Rating the 2019 Dragon Ballot

The 2019 Dragon Award Ballot came out today, and it’s interesting to see that the nominees collectively have become more organic, even while the award instructions encourage writers to campaign (i.e., “it is perfectly acceptable for you to encourage your fans to vote for you.”)

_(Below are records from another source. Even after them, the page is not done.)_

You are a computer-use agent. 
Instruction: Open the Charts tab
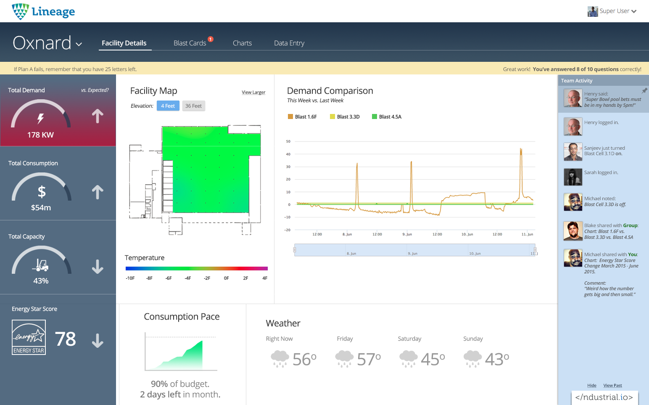tap(242, 43)
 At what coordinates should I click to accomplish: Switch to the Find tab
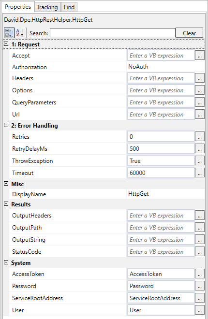69,7
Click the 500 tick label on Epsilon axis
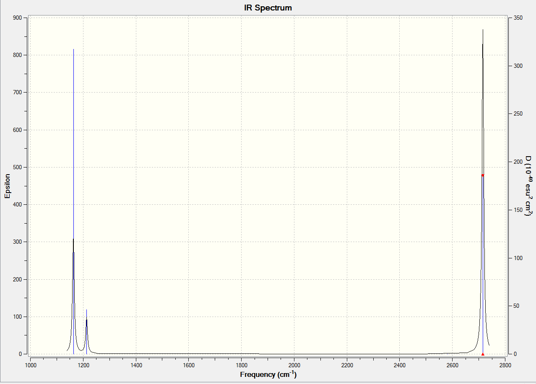The width and height of the screenshot is (536, 384). coord(17,167)
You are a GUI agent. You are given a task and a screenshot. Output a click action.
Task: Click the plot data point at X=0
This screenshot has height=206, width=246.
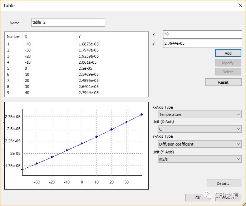coord(82,143)
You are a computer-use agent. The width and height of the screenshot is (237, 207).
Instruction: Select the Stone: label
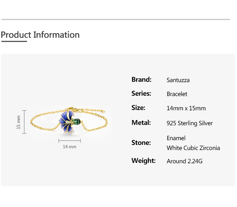[141, 143]
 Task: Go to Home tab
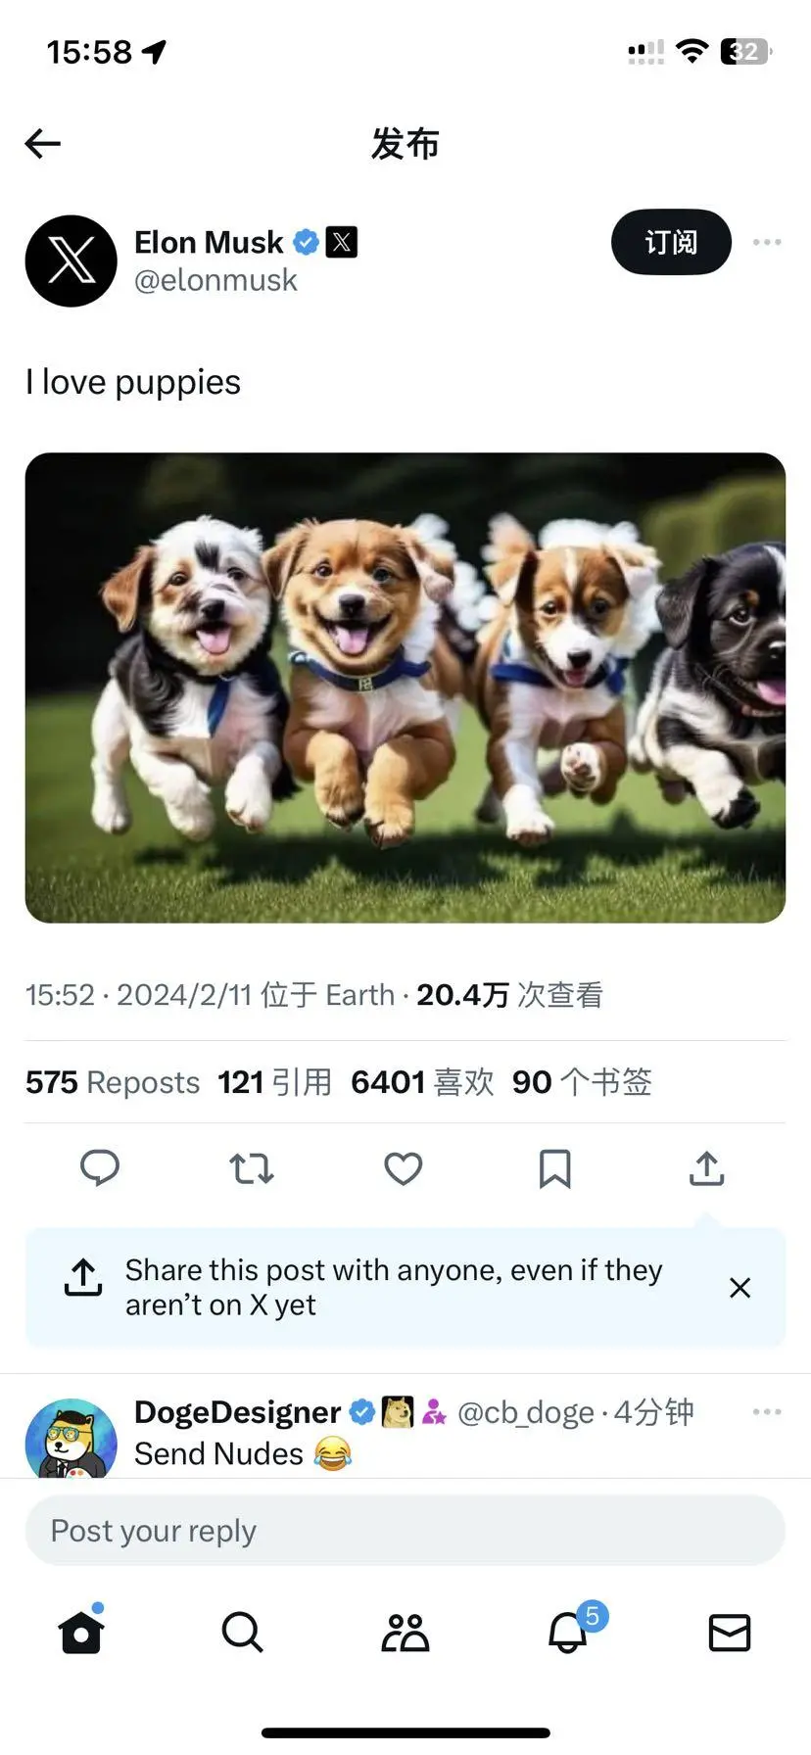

One way to test “who has actually read this nominee?” is to look at the Goodreads ratings. Every category on the 2019 ballot except Best Fantasy Novel has at least one nominee with less than a hundred Goodreads ratings, however, those are generally books with release dates in June and July 2019. The five exceptions to that general rule are the nominees by Brad Torgersen, Jason Cordova, Chris Kennedy, David Mack, and David Guenther.

The Dragon Awards have 7 novel categories, with a total of 43 nominees. All three 2019 Hugo finalists published within the Dragon eligibility period (July 1, 2018 to June 30, 2019) are also up for a Dragon Award.  And Hugo finalist Naomi Novik’s Spinning Silver has, by far, the highest number of Goodreads ratings of any book up for a Dragon Award.

Here is a list the 2019 Dragon Awards nominees with their date of publication and the number of Goodreads ratings in parentheses to the right:

Best Science Fiction Novel

A Memory Called Empire by Arkady Martine (pub. 3/19) (2,631)
A Star-Wheeled Sky by Brad R. Torgersen (pub 12/18) (58)
Europe at Dawn by Dave Hutchinson (pub 11/18) (249)
Record of a Spaceborn Few by Becky Chambers (pub. 7/18) (12,209)
Red Moon by Kim Stanley Robinson (pub. 10/18) (2,019)
Tiamat’s Wrath by James S.A. Corey (pub. 3/19) (14,392)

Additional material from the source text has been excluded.